8. Instant Oatmeal . Believe it or not, ingredients can include soy protein isolate, partially hydrogenated soy oil, high fructose corn syrup and other goodies. Who would have thunk it? Read those labels. With oatmeal, at least, we still have the right to know when it’s no longer Grandma’s oatmeal.
9. Soft drinks. Mountain Dew, Squirt, Fanta Orange and other citrusy sodas may contain brominated vegetable oil, a product developed as a flame retardant. Now why might brominated vegetable oil (probably from soy oil) be in soda? To keep the other hazardous ingredients from spontaneously combusting? Nope. It’s to emulsify the citrus-like flavors. Wouldn’t want them separating and floating to the surface now, would we?
10. Artificial fire logs. Soy, and lord knows what else, might end up in the smoke we breathe. Soy candles are billed as “clean burning” but might also be a problem for people with soy allergies.

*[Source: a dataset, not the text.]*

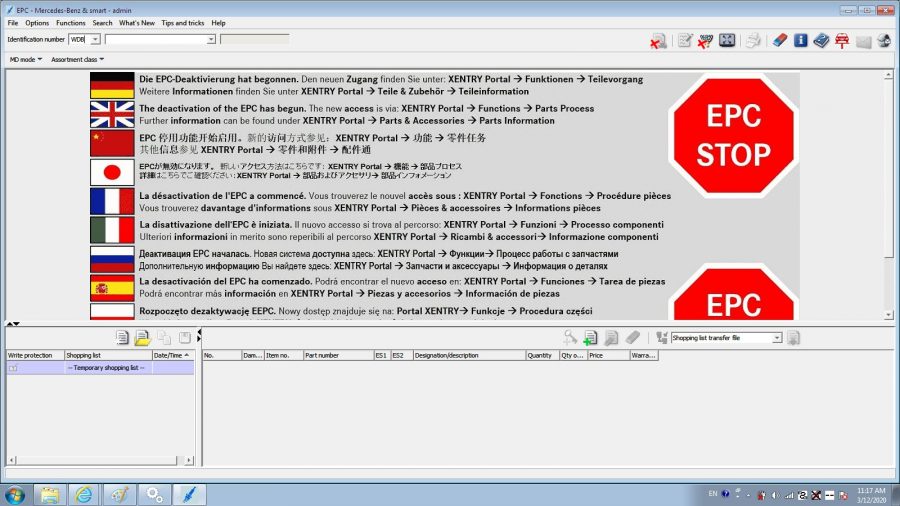Open the Tips and tricks menu
900x506 pixels.
coord(180,22)
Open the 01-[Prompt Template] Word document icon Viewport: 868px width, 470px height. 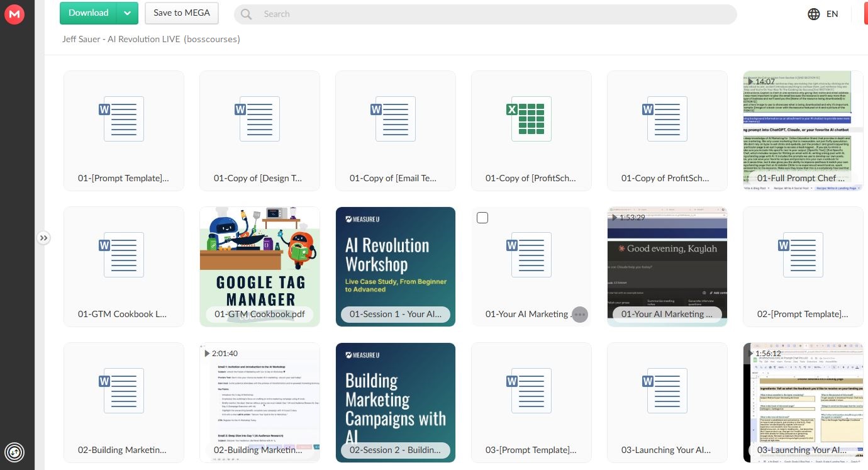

11. Sofas. Probably NOT a problem unless people get down and naked on cushions that have been ripped or unzipped. If there’s soy in there, it’s most likely in the form of soy foam, a product that is increasingly pitched to environmentally conscious consumers. Interestingly enough, this is a different kind of “hidden soy.” Seems that soy foam actually contains very little soy — so little that Debra Lynn Dadd, the Queen of Green, calls it an excellent example of “greenwashing.” Seems soy foam is regular polyurethane with just a small percentage of soy in it. And there are all the usual flame retardants and other petro-chemicals to boot. “They can’t put a higher percentage of soy because soy breaks down too fast,” she says.

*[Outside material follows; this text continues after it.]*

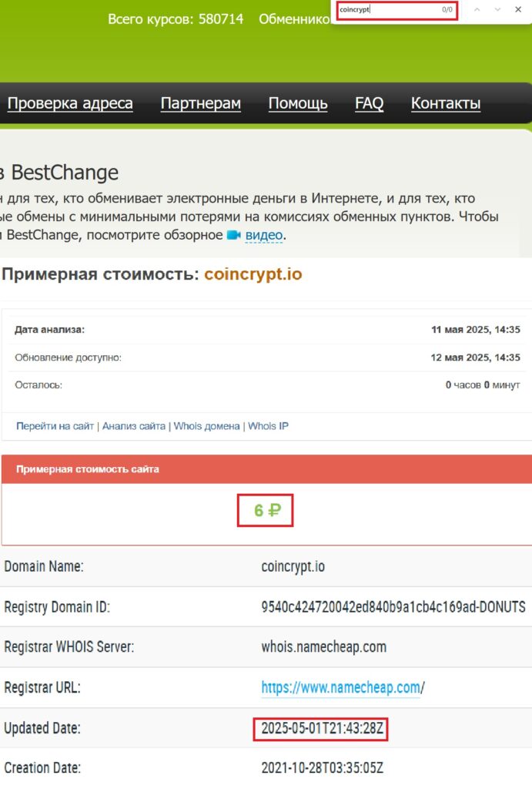
Task: Click the Registry Domain ID value
Action: [393, 607]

12. Corkboards and floor mats. New versions made out of soy and/or corn may soon set foot in the marketplace. Probably not a problem except for people with contact allergies who touch them with bare hands or feet. Others will experience no problems unless they eat them. Chew on a soy/corn corkboard or floor board? Don’t laugh. Jacob Smoker, one of the Purdue students who invented this prize-winning new product, bit into it and reported it to be “really sweet.” Good to know if your stomach is rumbling, the frig is empty, you aren’t allergic to soy, and not the least bit fussy about taste and texture. While I can’t imagine ever being so tempted, I do have a concern: If cork can be soy-led, will wine corks be next?